私の BlackBerry Z10 は LTE 非対応モデル (STL100-1) なので、ファイルの末尾に 0×04002607 と書かれたファイルをダウンロードしました。”0x”以降の番号は Hardware ID と同じです。(その他の LTE 対応モデルならば、0x8400240a、0x8500240a、0x8700240a のいずれかが末尾に付いているものを選ぶようです)

バージョンは、一番新しい OS 10.0.10.261 を選択しました (Autoload.10.0.10.261.0×04002607.exe.zip)。

(2015.05.09 追記) BlackBerry OS のダウンロード先として取り上げていたサイトがリンク切れとなっていました。
OS に関してはネット検索でお探しください…

インストールの手順

OS のダウンロードを終えたら、ようやくインストールです。

  1. BlackBerry Link を終了して、パソコンから BlackBerry の接続を外します
  2. ダウンロードした OS イメージをパソコンに展開し、解凍した exe ファイルを起動させます
  3. 黒いウィンドウが表示され、Connecting to Bootrom : と表示されたら、BlackBerry をパソコンに接続します
  4. BlackBerry Z10 にパスワード設定をしていた場合、パスワードを入力します
  5. OS のインストールが始まります
    BlackBerry Z10 がさっそく文鎮化しました (OSの再インストールで復旧)BlackBerry Z10 がさっそく文鎮化しました(復旧済み)(2)
  6. 進捗状況がバーに表示されますので、100% になるまで BlackBerry Z10 をパソコンに繋いだままにします。(30分くらい)
  7. インストールが完了したら、BlackBerry Z10 が再起動します
  8. BlackBerry Z10 の初期設定が始まりますので、ガイドに従って設定をします

以上で、OS の再インストールは完了です。

実は、はじめにこの工程を Bootcamp の Windows で行なっていたのですが、「OS のインストールが始まる」»「すぐに中断終了」を繰り返してうまくいきませんでした。パソコンを変えて試すと、次は成功しました。
原因がはっきりしませんが、Bootcamp で試す場合は失敗する可能性もあるので要注意です。

最後に

この土日は文鎮状態で、試してみた解決策もことごとくダメで週末はわりと絶望していたんですが、パソコンを変えただけであっさり復旧して拍子抜けしました…。

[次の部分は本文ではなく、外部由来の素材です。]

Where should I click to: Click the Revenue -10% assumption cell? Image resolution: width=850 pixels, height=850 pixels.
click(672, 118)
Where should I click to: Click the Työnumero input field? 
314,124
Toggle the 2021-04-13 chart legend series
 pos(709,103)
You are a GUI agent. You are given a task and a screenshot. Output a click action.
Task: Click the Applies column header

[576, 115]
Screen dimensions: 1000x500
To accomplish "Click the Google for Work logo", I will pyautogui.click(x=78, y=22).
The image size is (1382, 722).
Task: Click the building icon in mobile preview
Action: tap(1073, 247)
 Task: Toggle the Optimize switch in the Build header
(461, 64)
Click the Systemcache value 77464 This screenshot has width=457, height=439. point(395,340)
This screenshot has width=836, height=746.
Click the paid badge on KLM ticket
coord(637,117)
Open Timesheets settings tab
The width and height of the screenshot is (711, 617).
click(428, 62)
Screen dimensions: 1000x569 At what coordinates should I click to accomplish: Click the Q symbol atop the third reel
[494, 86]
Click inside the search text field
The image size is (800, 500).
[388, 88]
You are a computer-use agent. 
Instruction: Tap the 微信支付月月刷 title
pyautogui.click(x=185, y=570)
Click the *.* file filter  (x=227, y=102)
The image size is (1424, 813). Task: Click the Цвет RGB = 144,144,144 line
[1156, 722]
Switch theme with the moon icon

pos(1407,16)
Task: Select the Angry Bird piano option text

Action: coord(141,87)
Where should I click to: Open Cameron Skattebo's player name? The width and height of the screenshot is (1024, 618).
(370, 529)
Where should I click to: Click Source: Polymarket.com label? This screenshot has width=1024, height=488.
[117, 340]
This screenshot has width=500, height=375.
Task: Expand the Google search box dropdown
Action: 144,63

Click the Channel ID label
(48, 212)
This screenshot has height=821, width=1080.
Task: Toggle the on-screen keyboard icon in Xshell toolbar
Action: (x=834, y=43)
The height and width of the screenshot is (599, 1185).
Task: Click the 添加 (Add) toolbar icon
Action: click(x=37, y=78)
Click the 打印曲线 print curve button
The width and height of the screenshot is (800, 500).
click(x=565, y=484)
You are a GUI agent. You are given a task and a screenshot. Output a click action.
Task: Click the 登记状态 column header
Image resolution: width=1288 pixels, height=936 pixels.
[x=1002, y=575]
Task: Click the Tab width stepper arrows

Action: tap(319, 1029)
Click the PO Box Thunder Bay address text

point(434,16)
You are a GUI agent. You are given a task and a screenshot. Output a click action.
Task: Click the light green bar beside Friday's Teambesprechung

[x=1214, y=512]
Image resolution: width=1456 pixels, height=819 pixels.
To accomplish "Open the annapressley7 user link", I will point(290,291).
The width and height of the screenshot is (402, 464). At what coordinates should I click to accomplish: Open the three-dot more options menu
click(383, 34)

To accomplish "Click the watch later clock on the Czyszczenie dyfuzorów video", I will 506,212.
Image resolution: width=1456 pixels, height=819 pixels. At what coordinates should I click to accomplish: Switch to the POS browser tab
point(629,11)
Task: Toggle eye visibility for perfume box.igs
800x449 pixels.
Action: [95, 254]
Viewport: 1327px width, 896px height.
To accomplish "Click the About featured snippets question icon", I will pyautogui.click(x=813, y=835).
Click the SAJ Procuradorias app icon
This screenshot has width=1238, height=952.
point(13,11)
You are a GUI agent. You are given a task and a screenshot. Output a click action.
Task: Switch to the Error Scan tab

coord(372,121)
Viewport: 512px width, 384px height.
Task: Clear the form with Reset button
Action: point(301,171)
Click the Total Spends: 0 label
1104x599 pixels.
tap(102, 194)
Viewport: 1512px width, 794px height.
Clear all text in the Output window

ThinkPad を使っても、工場出荷時の状態に戻す手順はうまくいきませんでしたので、OS が復元できないほどに欠損していたのかもしれません。

この画面が表示されたときは、ほっとしました。 BlackBerry Z10 がさっそく文鎮化しました (OSの再インストールで復旧)BlackBerry Z10 がさっそく文鎮化しました(復旧済み)(3)

いやぁ、初めての文鎮状態。なんとか笑い話になって良かったです。